屠羊之肆(とようのし)

「屠羊説は居處(きょしょ)卑賤なるも、陳義甚だ高し。子其れ我が為に之を延くに三旌の位(さんせいのくらい)を以てせよ」と。
屠羊説曰く、「夫れ三旌の位は、吾其の屠羊の肆より貴きを知るなり。萬鍾の祿(ばんしょうのろく)は、吾其の屠羊の利より富むを知るなり。
然れども豈以て爵祿を貪りて、吾が君をして妄施の名有らしむ可けんや。説敢て當らず。
願はくは復た吾が屠羊の肆に反らんことを」と。
遂に受けざるなり。
通釈
(王は)「屠羊説は、卑しい身分でありながら、その述べている義理は傑出している。そなたは、私のために、彼に三公の位を与えて召し出してくれ」
と頼んだ。しかし、屠羊説は、
「三公の位をいうものは、私もそれが羊を屠殺する店よりも貴いことを知っています。またその万鍾の俸禄が羊屠殺業の利益よりも多額であることも知っています。

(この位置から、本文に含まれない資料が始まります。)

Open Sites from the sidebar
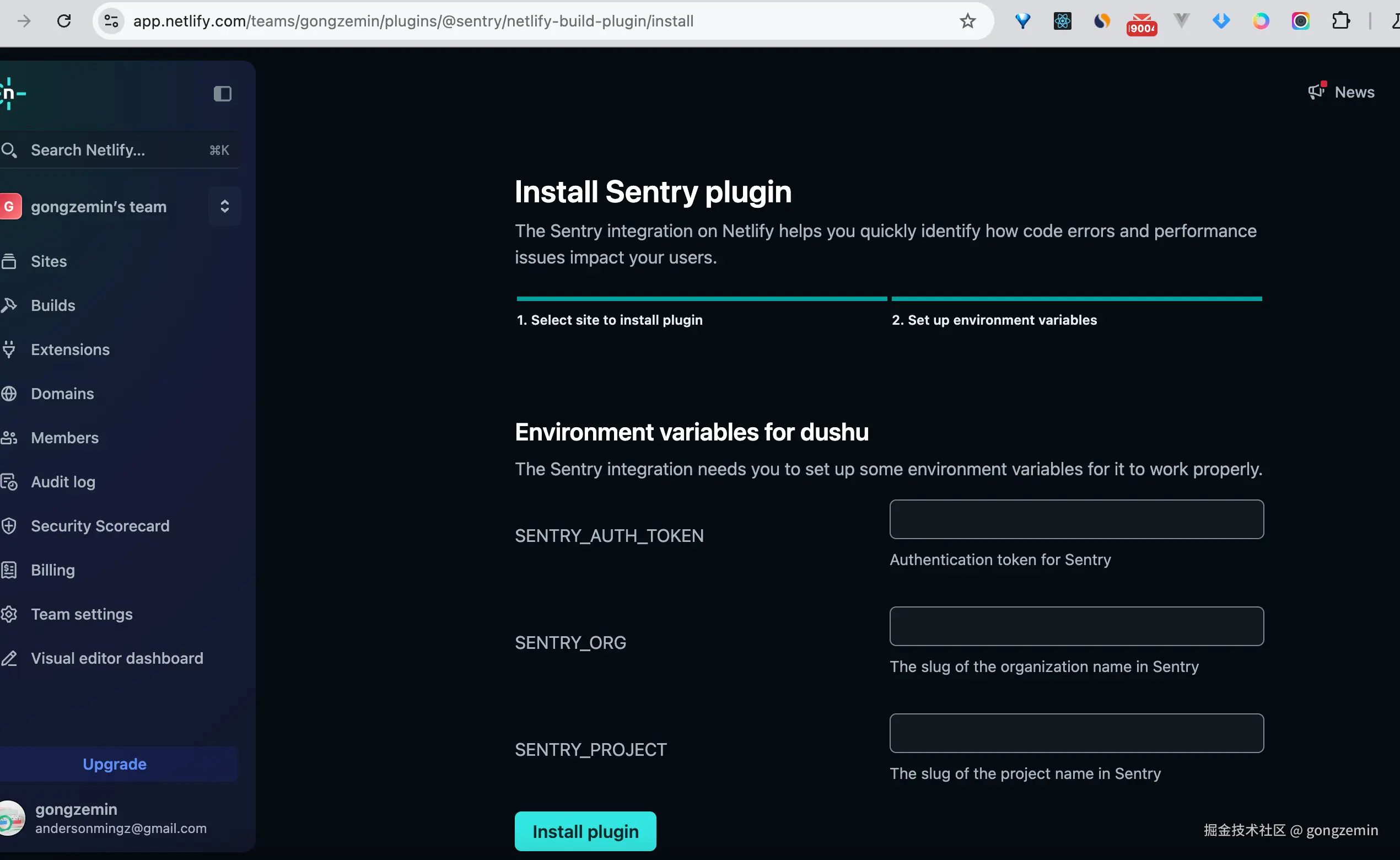Viewport: 1400px width, 860px height. coord(49,261)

しかし、それだからといって、私が爵位や俸禄を欲張り取って、我が大君にみだりに賞を与えたという悪名を被らせてよいものでしょうか。私はけっして三公の位の名誉に当たりません。
どうか私を羊屠殺の店に帰らせてください」
と言って、またまた辞退し、ついになんの恩賞も受けなかったのである。

 「全釈漢文大系17 荘子 下」 

「荘子」譲王篇より、「ふさわしい分際」を意味する故事成語「屠羊之肆(屠羊説之義)」です。

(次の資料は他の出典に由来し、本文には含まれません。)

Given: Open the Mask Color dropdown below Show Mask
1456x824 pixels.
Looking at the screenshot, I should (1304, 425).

敗戦による楚王の亡命に付き従った羊屠殺人の説は、王の復帰にともなって恩賞を受けることになりますが、元の職に戻れたことこそが賞である、国都の防衛や回復に働いたわけでもない、と辞退をくりかえし、元の肆(店)に戻る、というお話。
「荘子」からは、「読書亡羊」と、逍遙遊篇より羊角のお話をしています。